I would definitely think about your relationship if he's unfaithful as well. That's not a situation you want to bring children up in. Have either of you two considered counselling? If you want to stay together, it might be a wise area to start. You both need to figure out what it is missing and figure out how to make it better. If you CAN'T work things out, it might be better to end the relationship altogether. Is he still unfaithful?
I agree I know I have to deal with the consequences and me and my bf werent perfect and he was cheating on me a lot so after years of that i guess when the oppertunity arrose i thought it would be justified even though I KNOW it wasnt..and yes im going to go to the doctors and get tested because I am afraid i couldve caught something from the guy I didnt use protection wit...theres no excuse for it ..I was being careless and the reason I was careful with my bf is because we have had issues with him being unfaithful..I know it sounds bizzare but this whole situation is jus so out of charector for me..i guess I will have to take it 1 step at a time n deal with the punishment as it comes :\ thanx for talkin to me I feel better I got some of this off my chest!
I've seen these happen a lot--but it will be better to be honest. You definitely don't want something like this coming out in the future. Seeing as it did happen, I would say you need to evaluate why you did it in the first place. Something is likely missing from your relationship, otherwise you wouldn't have been unfaithful in the first place.
The only part that confuses me is that you didn't use protection either time you were with him. Not only now is it likely his child, you also put yourself at risk of disease from him--unless you know 110% he's clean from a doctor.

━━━━━━

Assignment 1 ->
In the relationship advice thread, translate this sentence into Spanish: "That's not a situation you want to bring children up in."
Assignment 2 ->
According to the relationship advice thread, why does the writer who admits to cheating plan to go to the doctor to get tested?
Assignment 3 ->
Carry on the relationship advice thread from where it stops.

Dataset items ->

━━━━━━

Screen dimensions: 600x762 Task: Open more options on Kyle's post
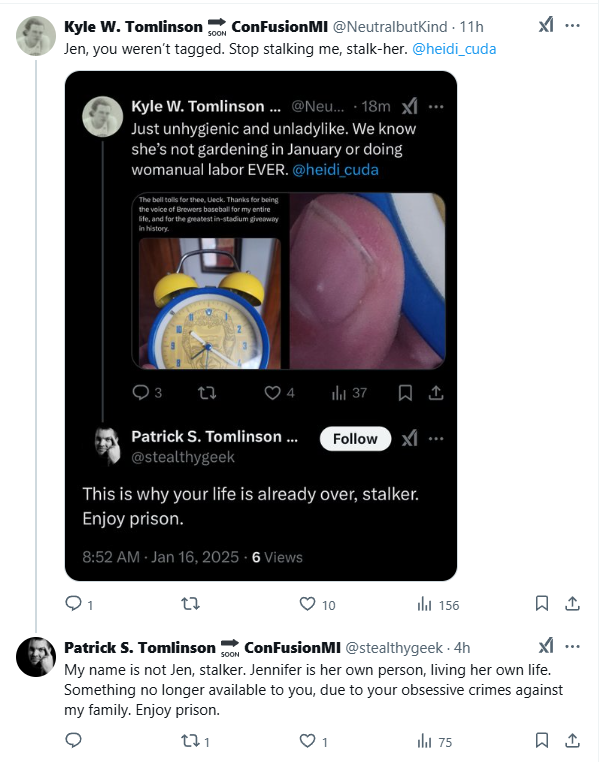[573, 26]
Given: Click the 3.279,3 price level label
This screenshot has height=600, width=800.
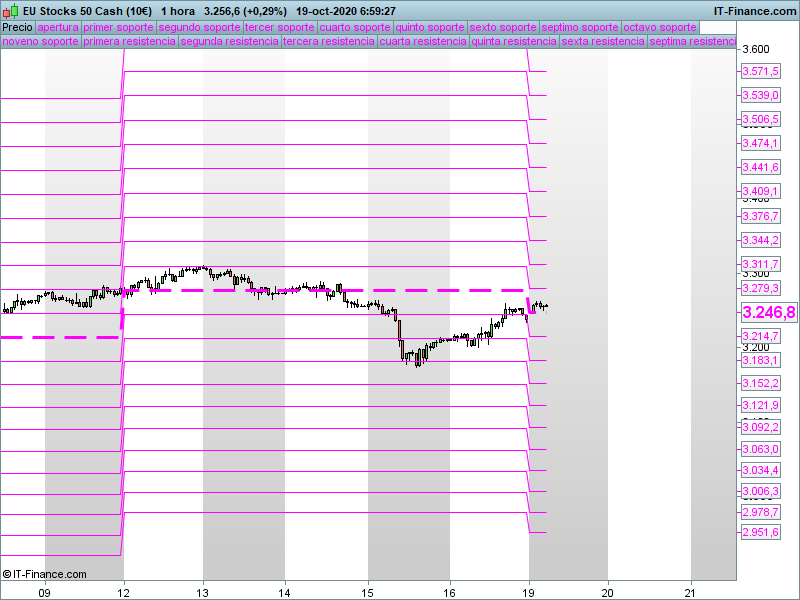Looking at the screenshot, I should [x=760, y=288].
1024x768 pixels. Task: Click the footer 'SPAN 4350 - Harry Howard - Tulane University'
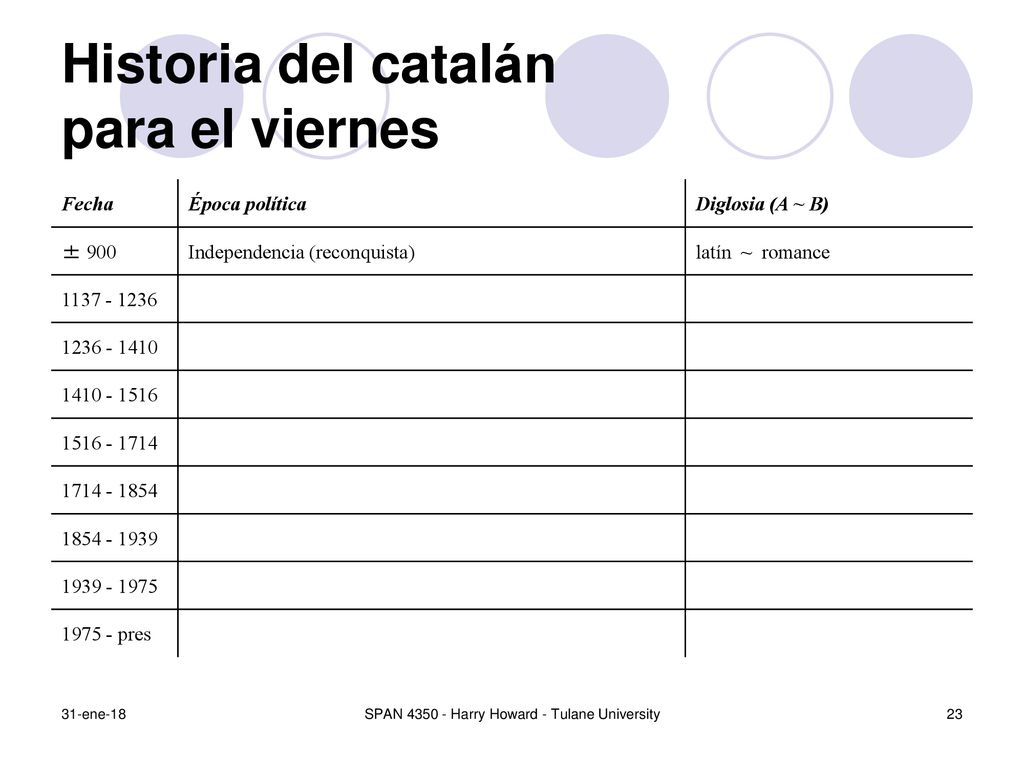click(x=512, y=714)
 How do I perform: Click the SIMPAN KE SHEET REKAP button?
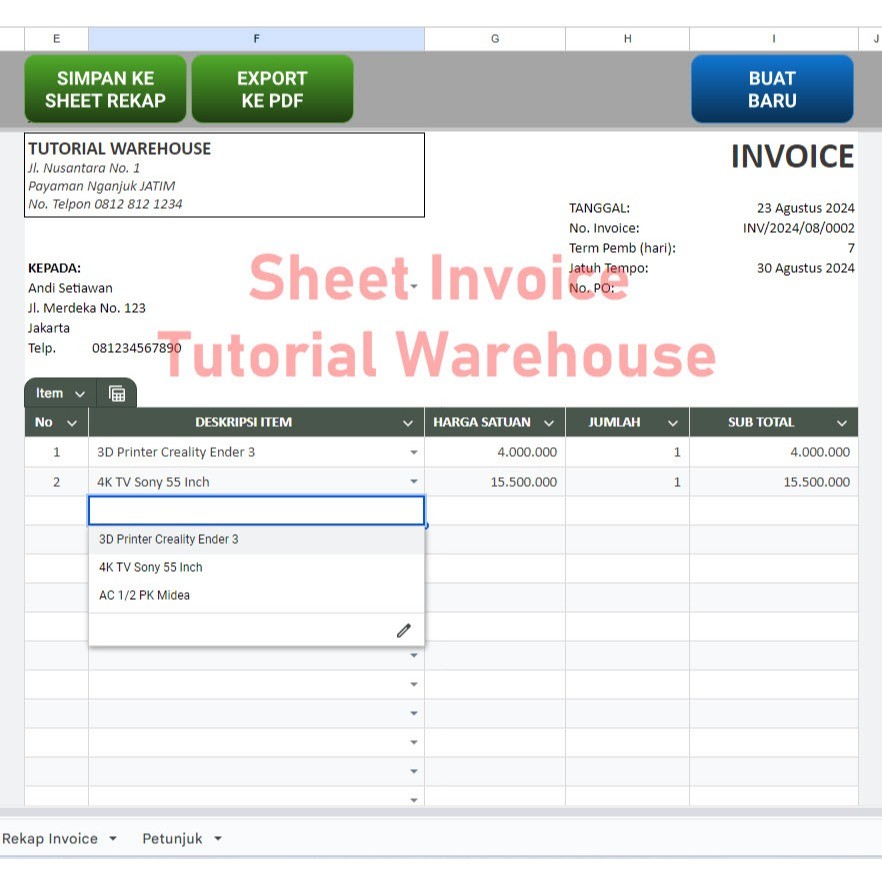point(105,88)
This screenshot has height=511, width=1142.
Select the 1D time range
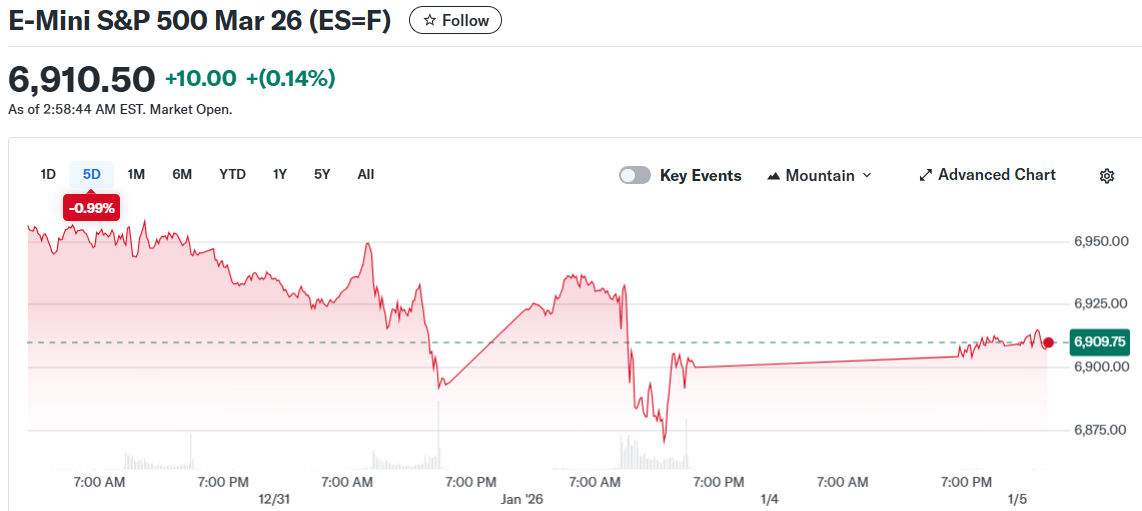click(48, 174)
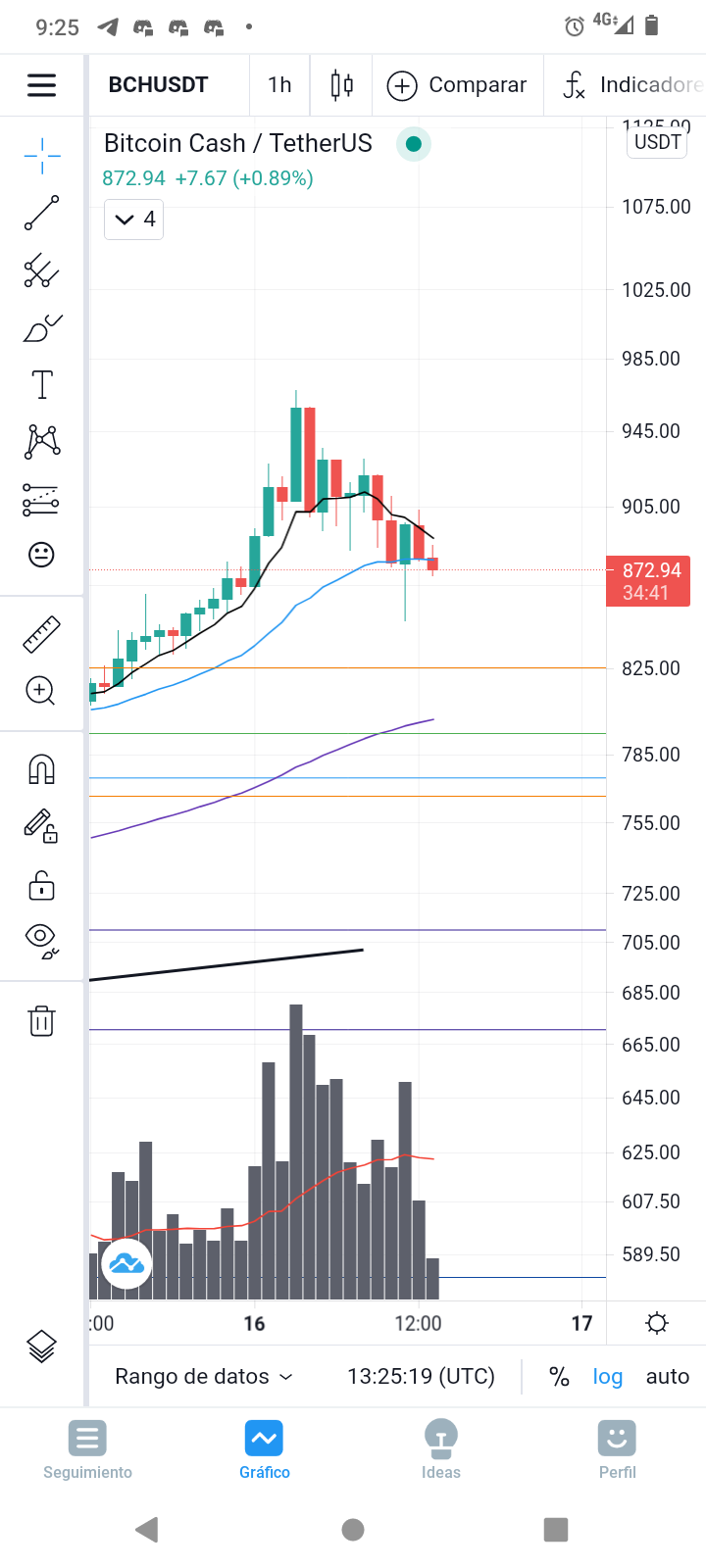Toggle log scale

[x=608, y=1377]
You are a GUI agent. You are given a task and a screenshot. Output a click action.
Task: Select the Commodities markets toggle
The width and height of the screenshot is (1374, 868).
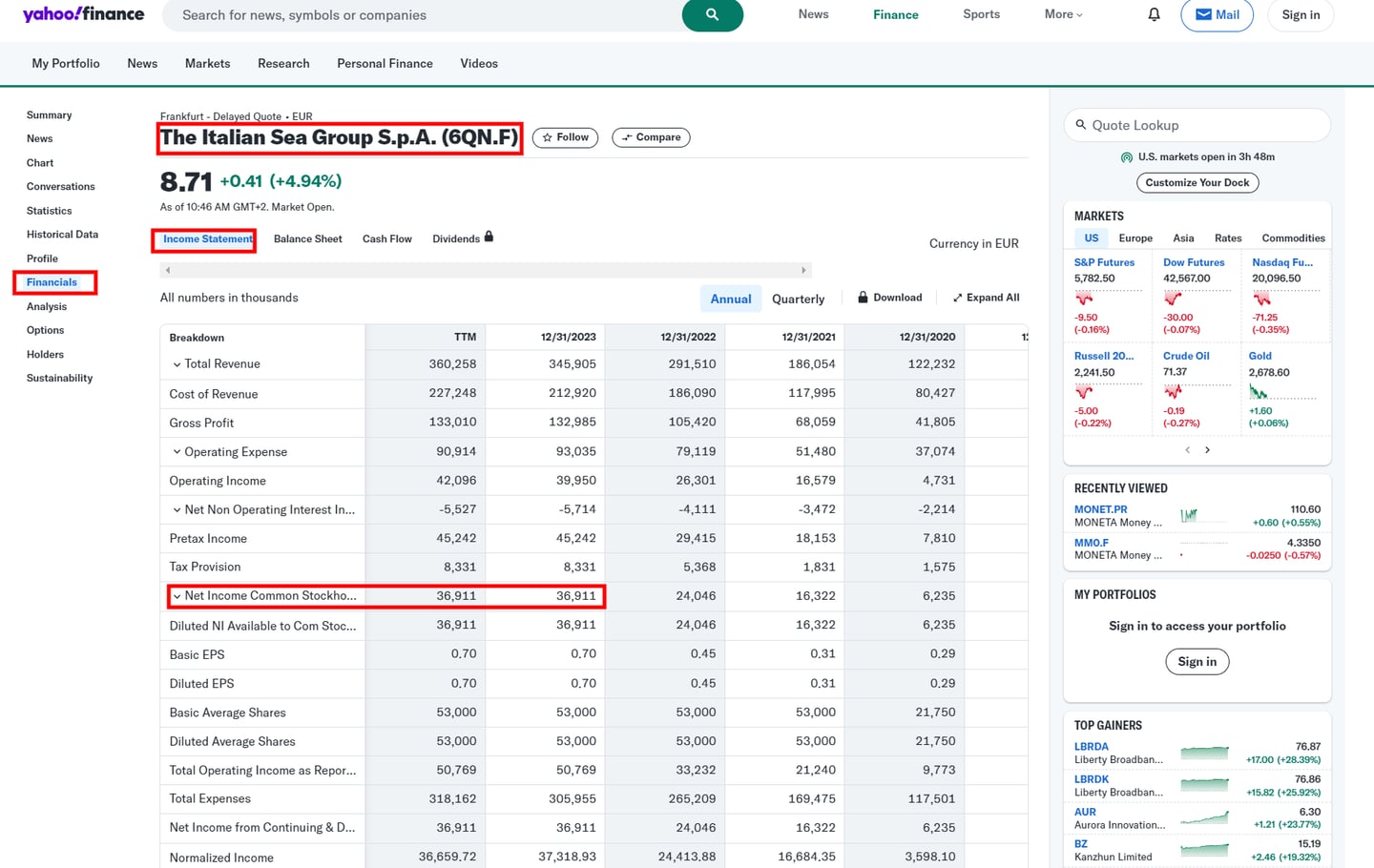point(1293,238)
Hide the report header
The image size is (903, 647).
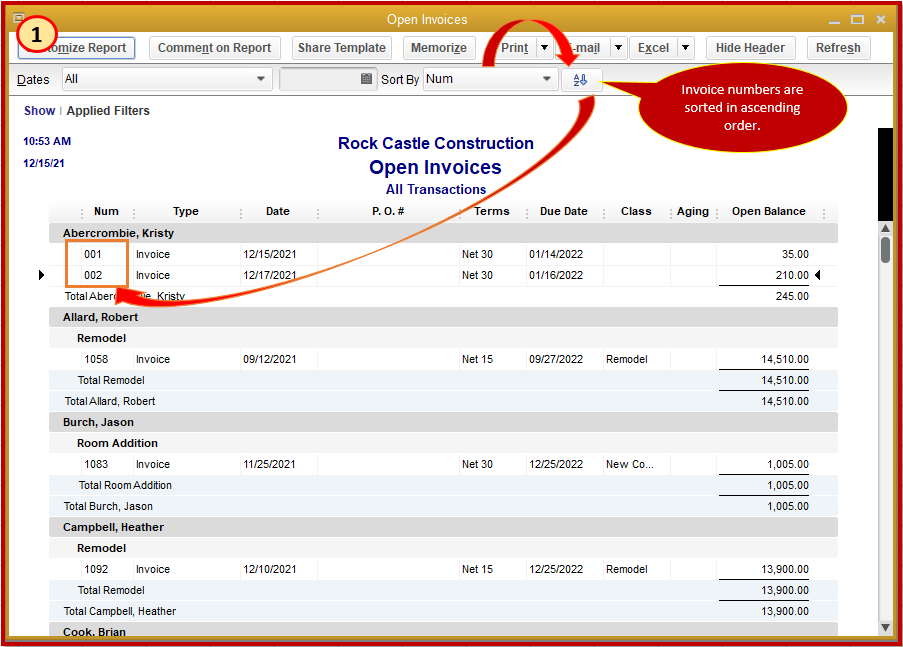[750, 47]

━━━━━━

Written response 1 ->
Esa no es una situación en la que quieras criar niños.

Written response 2 ->
The writer is afraid of having caught something from the man they didn't use protection with.

Written response 3 ->
It's hard to do, but we have to own up and deal with the choices we make and the consequences that follow those actions.
Thanx for the advice..Im scared to tell either of the guys...1 because my bf is also the father of my first child n of course im naturally scared hes gonna drop me like a hot potato..and 2nd the guy I didnt use protection with was like a 1night stand that was odviously the biggest mistake ever and im not even on speaking terms with him..This is really gonna ruin my life..i dont have any1 i can talk to and i dont know how to tell either of the guys..I mean my bf of 6 years who I live with and have a child with is going to take this the hardest I think and I know this is all my fault but I never thought this would happen to me..Ive never done something like this and now BOOM! its the worse case scenario..
More than likely it was the guy you chose not to use protection with. While contraceptives can fail, the odds that they would are low. DNA test is the only way you're going to know. I would also be sure to mention to both men they have the possibility of being the father, and tell your boyfriend (I assume you're still together) what has happened.